One of the company’s most recent introductions is a line of no-bake protein ball mixes. Available in dark chocolate and oat chocolate chip varieties, the dairy protein-enriched mix gets combined by the consumer with water, honey and nut butter and rolled into a dozen balls that have 10 grams of protein per serving.
The use of buttermilk powder in snack and ready-meal new product introductions increased by more than 20% and 40%, respectively, in 2019 as compared to 2018, according to ADPI. It also remains a popular flavor in the growing category of condiments.
The Hidden Valley Ranch brand from The Clorox Co., Oakland, Calif., has long relied on buttermilk ingredients for its range of condiments. That has not changed with its line of Secret Sauce drizzles, ready-to-eat shelf-stable dips, which also include whey and cheese powders, and Blasted dipping sauces.
The Healthy Choice Plant Powered Dressings line from Conagra Brands, Chicago, includes a ranch variety. While the other three offerings make a dairy-free label claim, ranch relies on buttermilk and whey to achieve a desirable flavor profile.
Other popular dairy ingredients are derived from whey, which once was thought of as the byproduct of cheesemaking. Today many processors are in the business of producing whey, selling the cheese to marketers who package and sell it in retail and foodservice.
During cheesemaking, casein proteins coagulate to make cheese curds. The whey proteins drain off and are used to make a range of dried dairy ingredients.
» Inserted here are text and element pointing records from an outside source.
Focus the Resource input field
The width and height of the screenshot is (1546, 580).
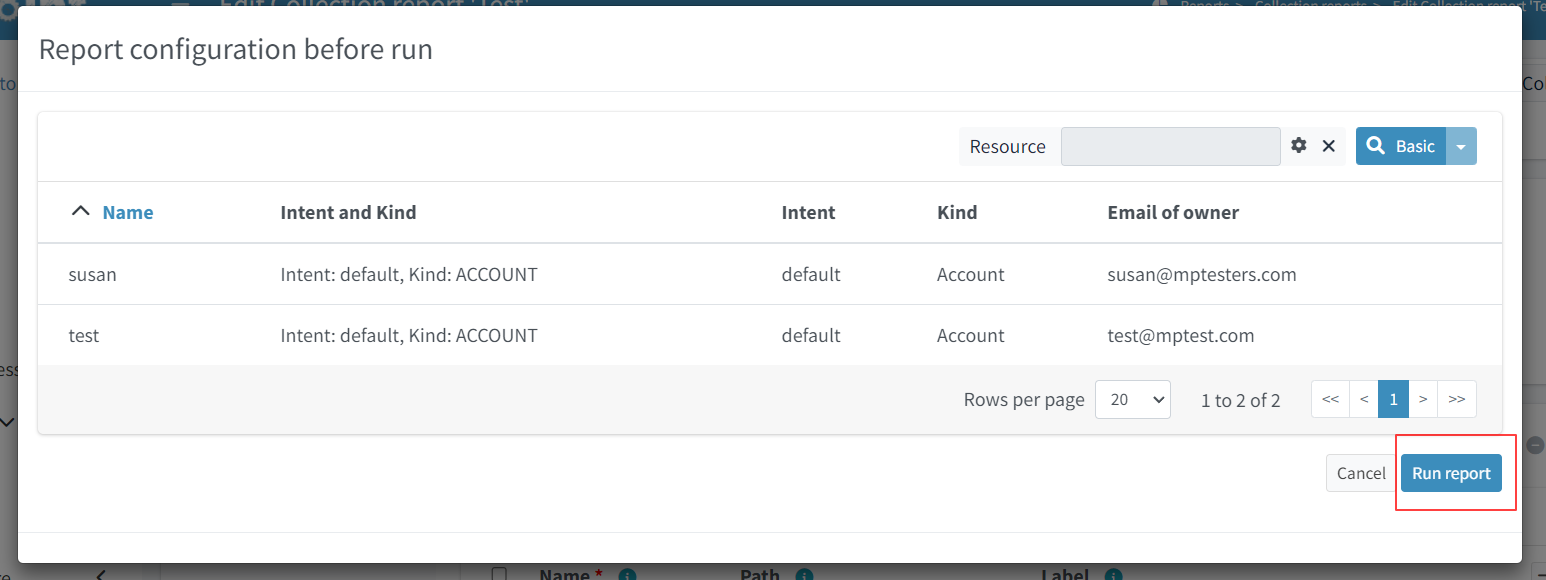(1170, 146)
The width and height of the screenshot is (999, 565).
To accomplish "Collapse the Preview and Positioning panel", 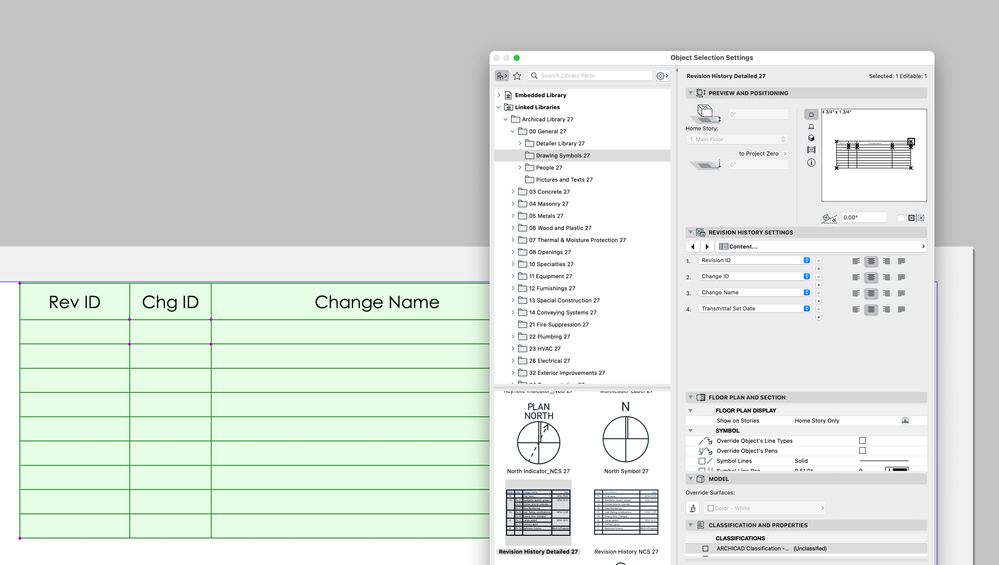I will click(690, 93).
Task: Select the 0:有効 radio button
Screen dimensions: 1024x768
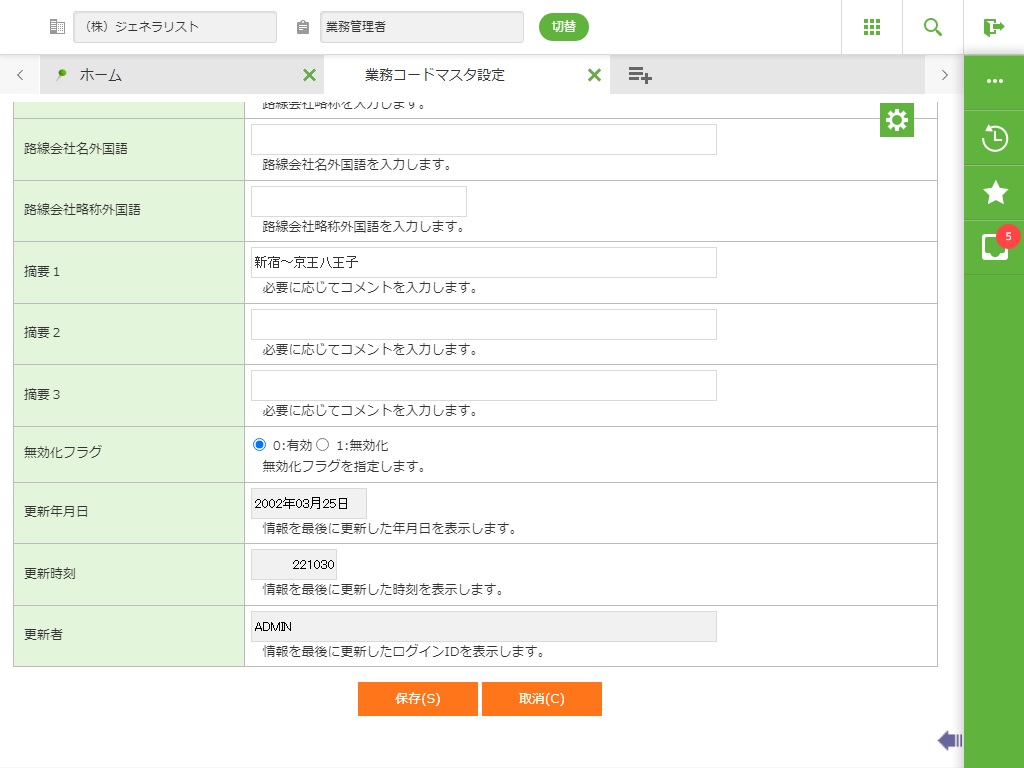Action: click(x=260, y=445)
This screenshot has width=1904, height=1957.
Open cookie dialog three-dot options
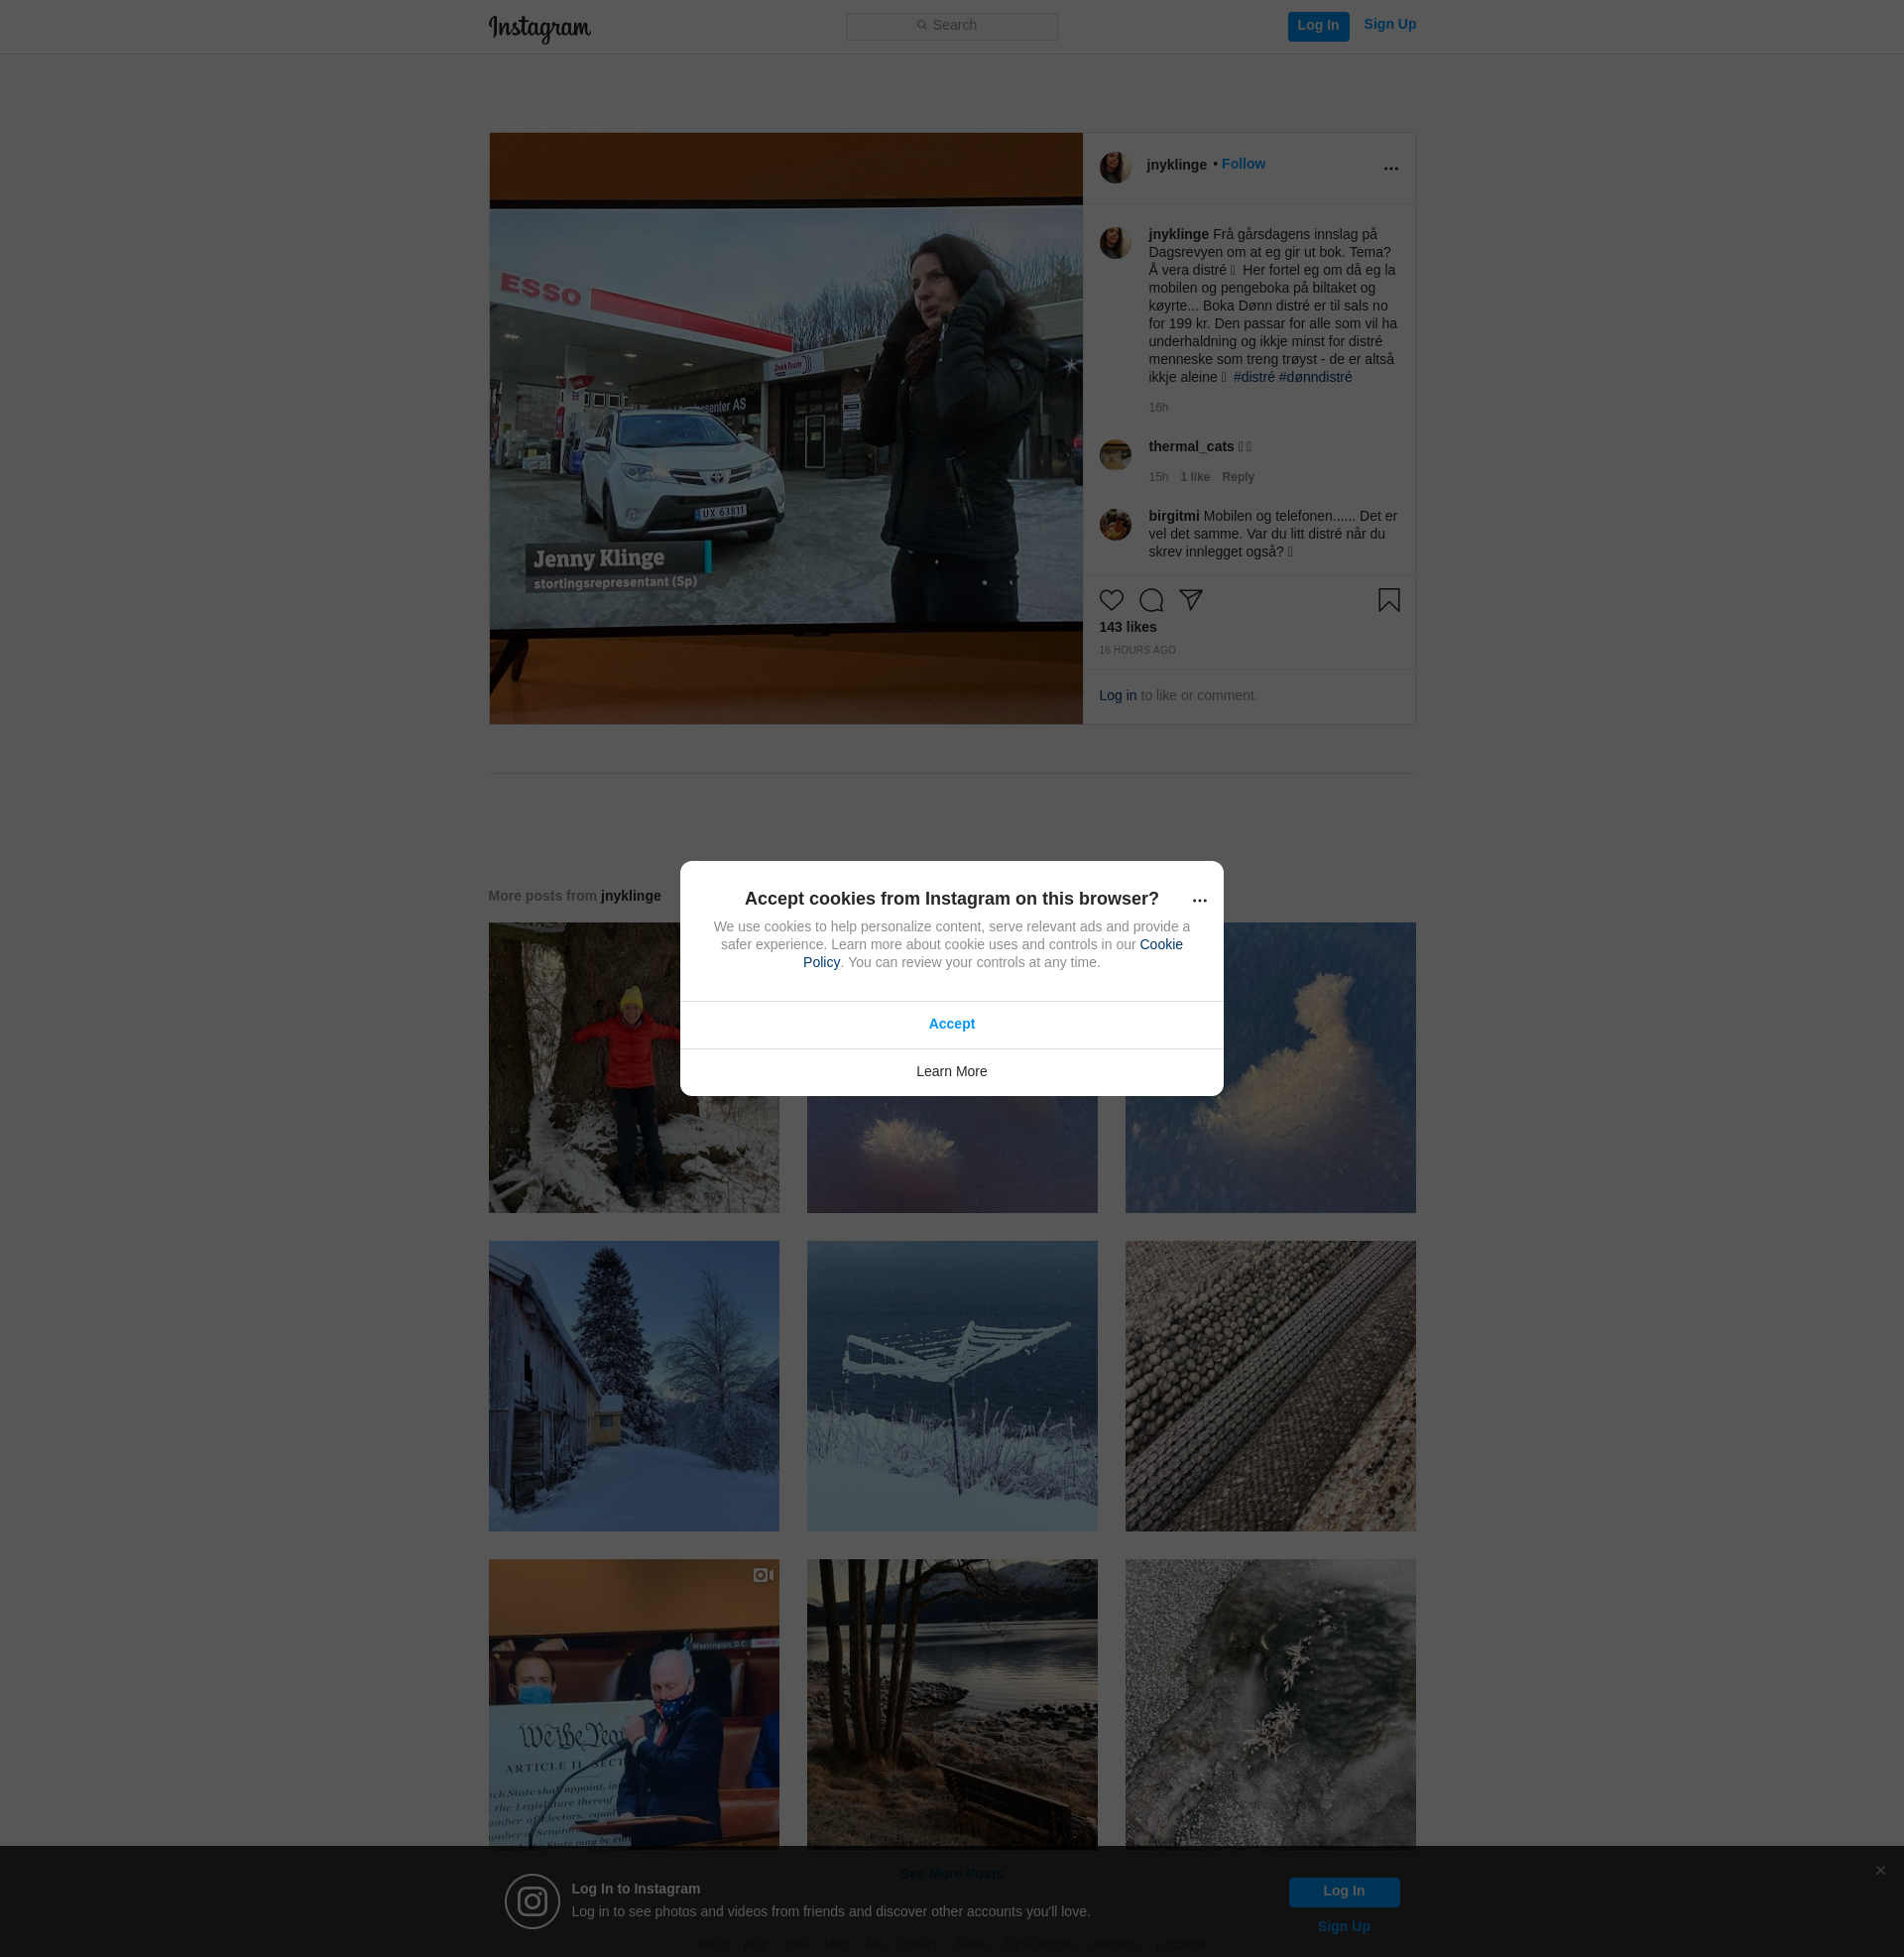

“Cows’ milk contains two basic categories of protein: casein and whey proteins,” Ms. Burrington said. “The two protein types have very different characteristics and behave differently under the same processing conditions. Caseins are very heat stable, while whey proteins are not. Whey proteins have very good solubility from pH 2 to 10, while caseins lose solubility at pH 4.6 or below.”
The USDA reported production of whey-based dairy ingredients in 2019 at 3.9 billion lbs, which was a decrease of 152 million lbs. This was in response to decreased exports, not domestic applications. In the United States, whey-based dairy ingredient utilization in human foods totaled 1.4 billion lbs in 2019, an increase of 15.8% from the previous year. Use was also up by 27% in animal feed, from 368.2 million lbs in 2018 to 469 million lbs in 2019. Sports bars and beverages, dairy foods, and nutritional products are the most popular applications.
Kellogg Co., Battle Creek, Mich., owner of the natural foods brand Kashi, now offers protein-packed frozen waffles as part of the Kashi GO line. Available in three flavors — cinnamon brown sugar, vanilla buttermilk and wild blueberry — one serving (two waffles) provides 13 grams of protein. The Non-GMO Project verified waffles rely on a blend of protein sources, including organic whey protein.